» Source extract
•••••

The computer time required for the self-consistent solution at fixed ionic positions, Tscf, is:

Tscf = Niter*Titer + Tinit

 

 
where Niter=niter=number of self-consistency iterations, Titer=CPU time for a single iteration, Tsub=initialization time for a single iteration. Usually Tinit < < Niter*Titer.

The time required for a single self-consistency iteration Titer is:

Titer = Nk*Tdiag + Trho + Tscf

 

(1)

here Nk=number of k-points, Tdiag=CPU time per hamiltonian iterative diagonalization, Trho=cpu time for charge density calculation. Tscf=CPU time for Hartree and exchange-correlation potential calculation.

The time for a hamiltonian iterative diagonalization Tdiag is:

Tdiag = Nh*Th + Torth + Tsub

 

(2)

•••••

» Data shown
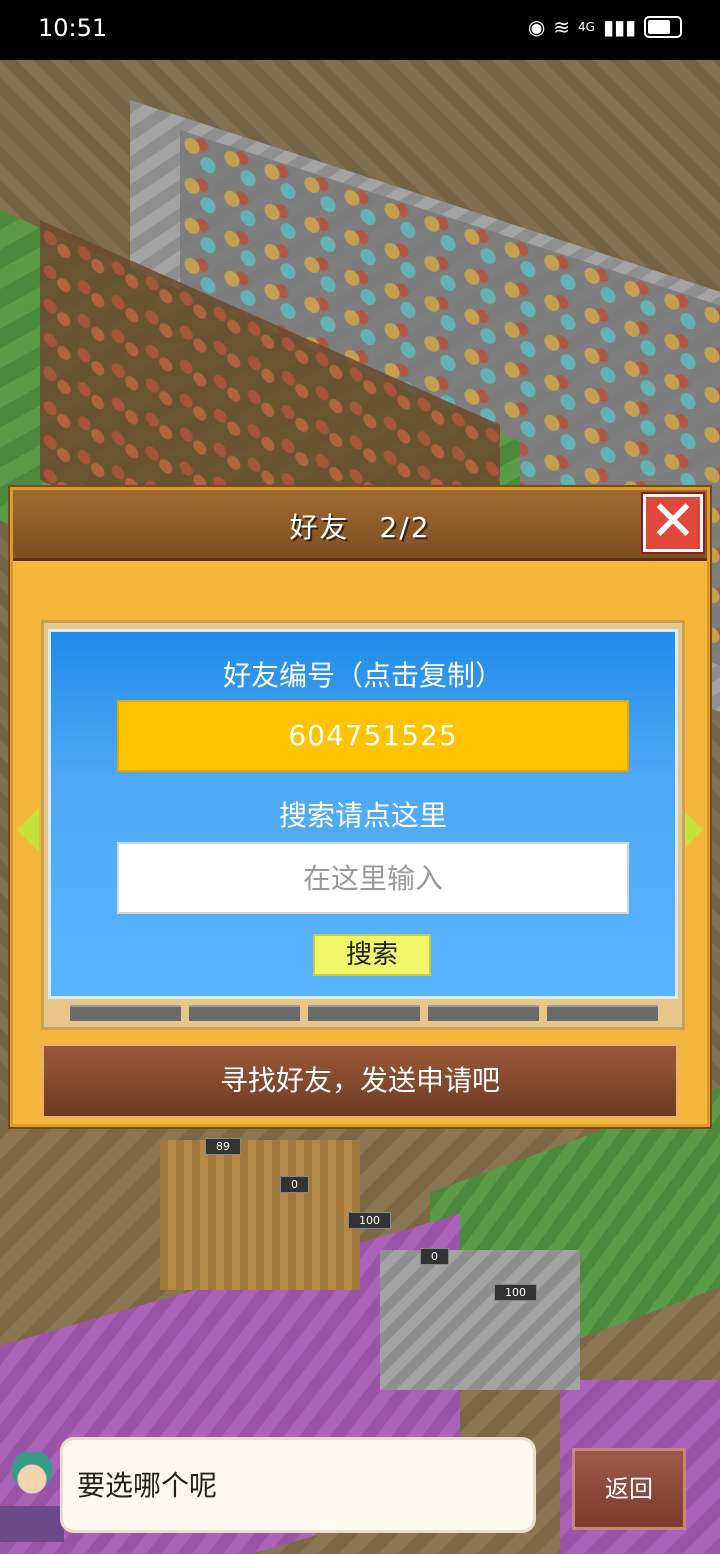  Describe the element at coordinates (434, 1256) in the screenshot. I see `building-count-4: 0` at that location.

•••••

» Using the information
**1.** In the passage on computing time, what does Nk stand for?
**2.** Repeat part of the passage on computing time word for word. Begin at the words "The computer time" and stop after "< < Niter*Titer.".

» Responses by item number
**1.** The number of k-points.

**2.**
The computer time required for the self-consistent solution at fixed ionic positions, Tscf, is:

Tscf = Niter*Titer + Tinit

 

 
where Niter=niter=number of self-consistency iterations, Titer=CPU time for a single iteration, Tsub=initialization time for a single iteration. Usually Tinit < < Niter*Titer.